According to Mr. Diwan, the case of the asses6ee falls in sub -clause (iv) of clause (13) and his income to the extent of the contributions made prior to the commencement of this Act with interest thereon would only be exempted. That part of the amount received by the assessee from approved superannuation fund, according to learned counsel, has already been deducted by the Income-tax Officer and only the balance has been included in his income. Our attention was also drawn by learned counsel to Rule 6 of Part B of the Fourth Schedule to the Act which provides for deduction of tax at source where employer's contribution to the approved superannuation fund are paid to an employee in the circumstances other than those referred to in section 10(13) of the Act. Reliance was also placed on subsection (5) of section 192 of the Act, which provides for deduction of tax at source by the trustees of the fund where any contribution to the extent provided in Rule 6 of Part 13 of the Fourth Schedule from the payment to the employee of contribution made by the employer including interest on such contribution.

Mr. Sathe; learned counsel for the 'assessee, on the other hand, submitted that receipt from approved superannuation fund does not constitute income of the assessee within the meaning of the expression "income" as defined in section 2(24) of the Act. He drew our attention to section 17 of the Act which defines the expression "salary, perquisite and profits" for the purposes of sections 15 and 16 of the Act, in particular, to the definition of "profits in lieu of salary" contained in clause (3) of section 17 of the Act, to show that payments from an approved superannuation fund have been specifically excluded from the ambit of the said definition. It was contended by learned counsel that the onus is always on the Revenue to show that a particular receipt constitutes income for the purpose of the Act. It was also contended that no tax can be imposed by inference or by analogy or by trying to probe into the intent of the Legislature. Learned counsel submitted that the receipt from the approved superannuation fund cannot be treated as income merely by referring to the exemption of a part of it in sub-clause (iv) of clause (13) of section 10 of the Act, more so when such receipts have been specifically excluded by the Legislature from the definition of "income".

####

* OBJECTIVE *
Continue the passage on taxing payments from an approved superannuation fund, beginning after its final sentence.

* ENTRIES *
####

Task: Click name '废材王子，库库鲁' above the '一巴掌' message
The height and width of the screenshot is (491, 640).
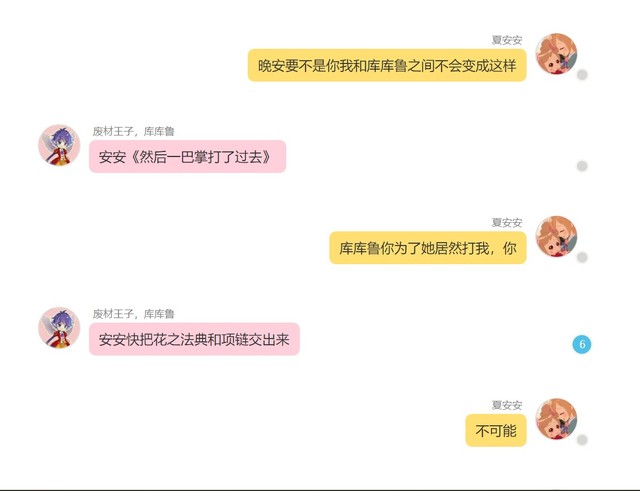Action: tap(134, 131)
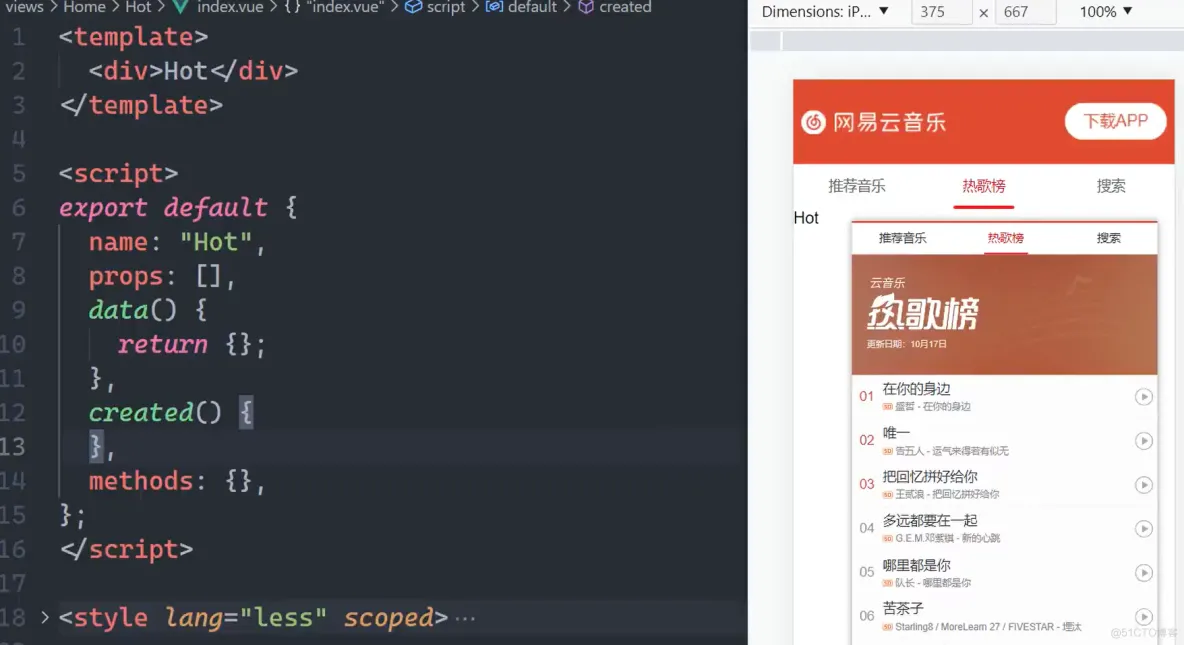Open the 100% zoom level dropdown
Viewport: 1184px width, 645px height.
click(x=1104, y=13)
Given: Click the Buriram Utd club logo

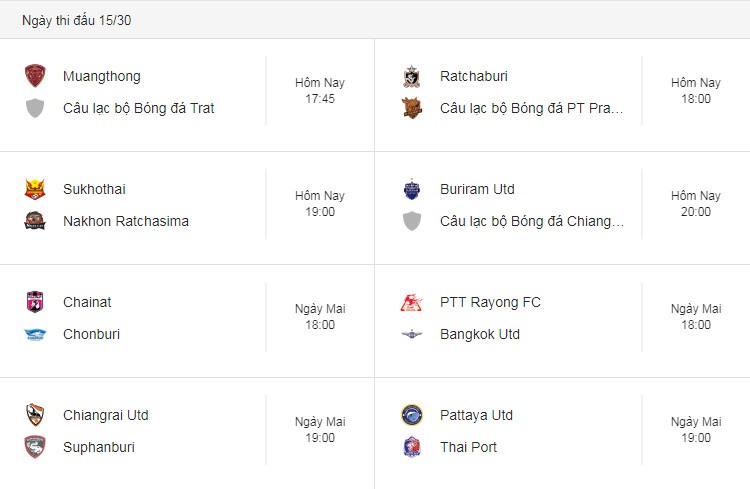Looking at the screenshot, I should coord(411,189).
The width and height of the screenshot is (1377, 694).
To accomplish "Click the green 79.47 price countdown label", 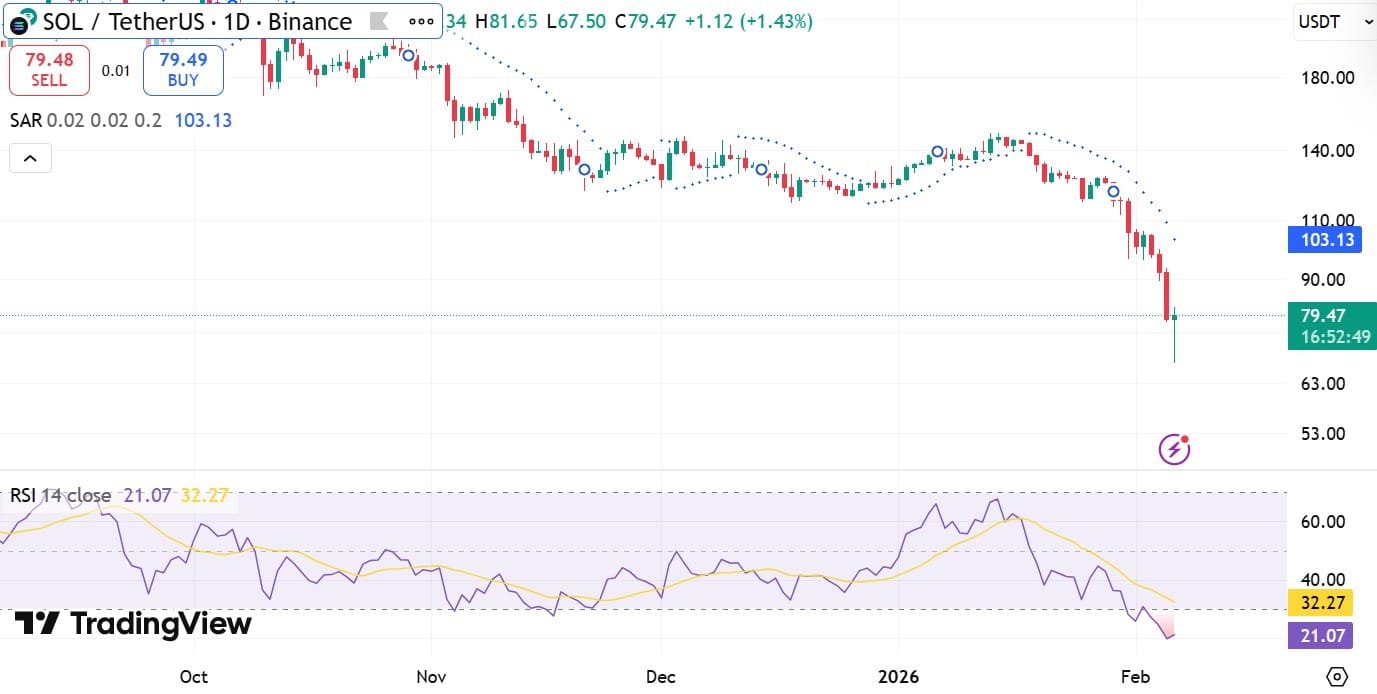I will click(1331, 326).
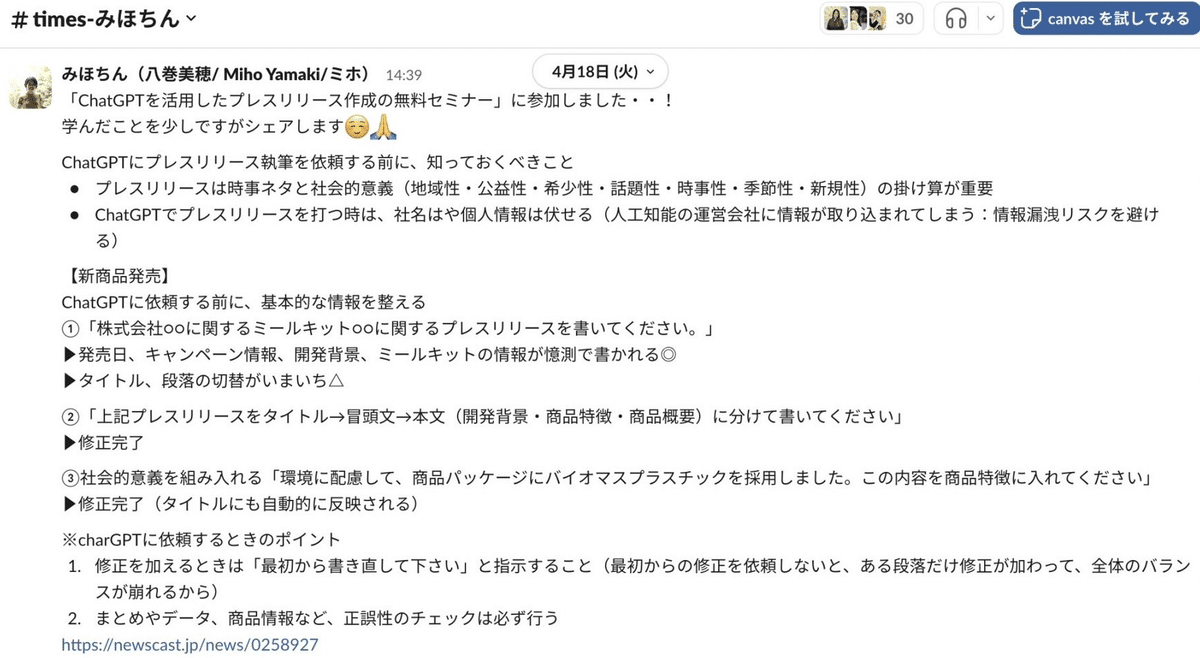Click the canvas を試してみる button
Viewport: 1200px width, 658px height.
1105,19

####

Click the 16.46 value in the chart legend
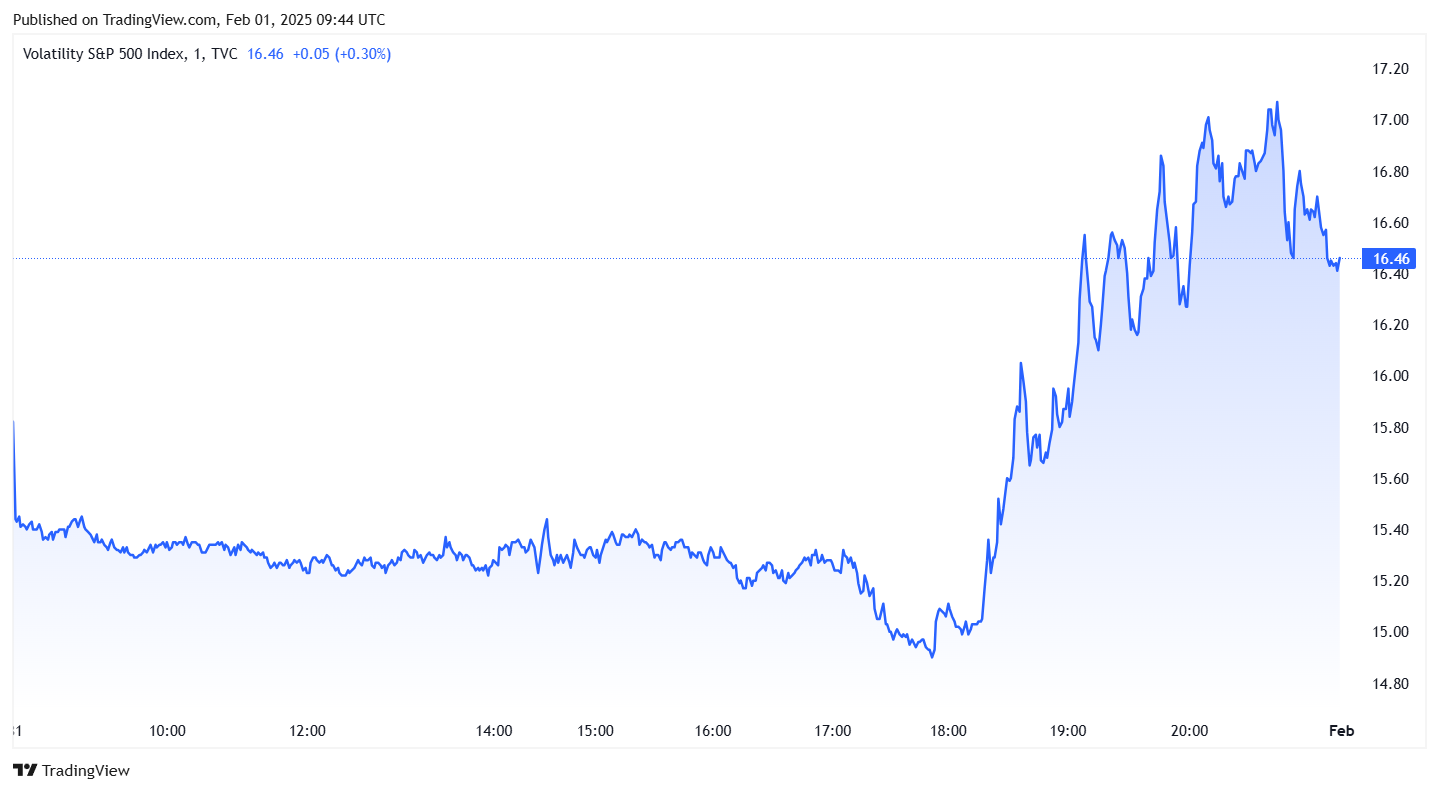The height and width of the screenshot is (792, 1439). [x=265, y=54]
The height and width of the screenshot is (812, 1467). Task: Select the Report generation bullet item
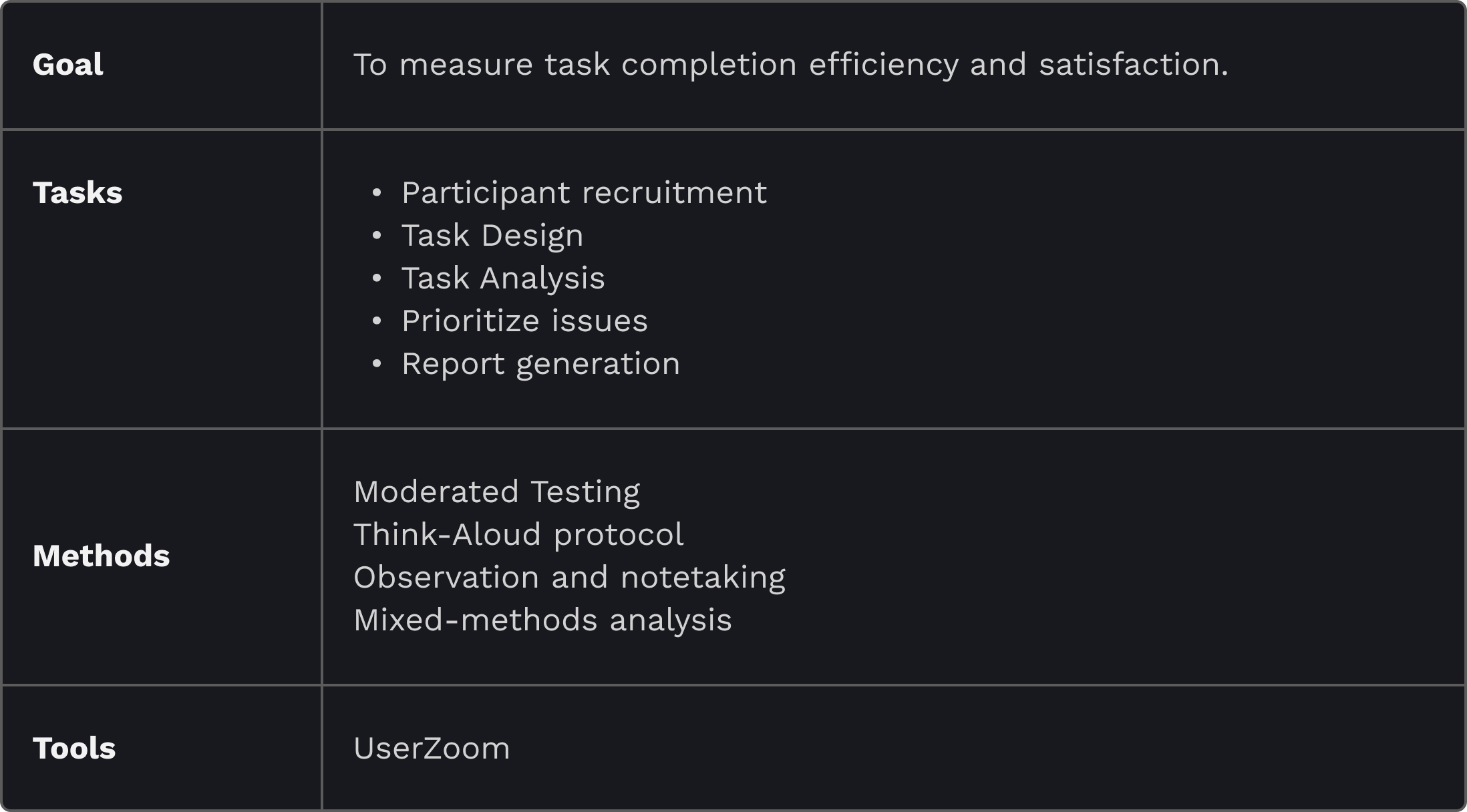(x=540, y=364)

####

* FINAL RESULT *
We have carefully considered the rival submissions. We have already set out the provisions of clause (13) of section 10 of the Act. We have also perused subsection (5) of section 192 of the Act which provides:

"(5) Where any contribution made by an employer, including interest on such contributions, if any, in an approved superannuation fund is 'paid to the employee, tax on the amount so paid shall be deducted by the trustees of the fund to the extent provided in Rule 6 of Part B of the Fourth Schedule."

Rule 6 of Part B of the Fourth Schedule, which provides for deduction of tax on contributions paid to an employee, reads as follows:

"Where any contributions made by an employer, including interest on contributions, if any, are paid to an employee during his lifetime, m circumstances other than those referred to in clause (13) of section 10, tax on the amounts so paid shall be deducted at the average rate of tax at which the employee was liable to tax during the proceedings three years or during the period, if less than three years, when he was a member of the fund, and shall be paid by the trustees to the credit of the Central Government within the prescribed time and in such manner as the Board may direct."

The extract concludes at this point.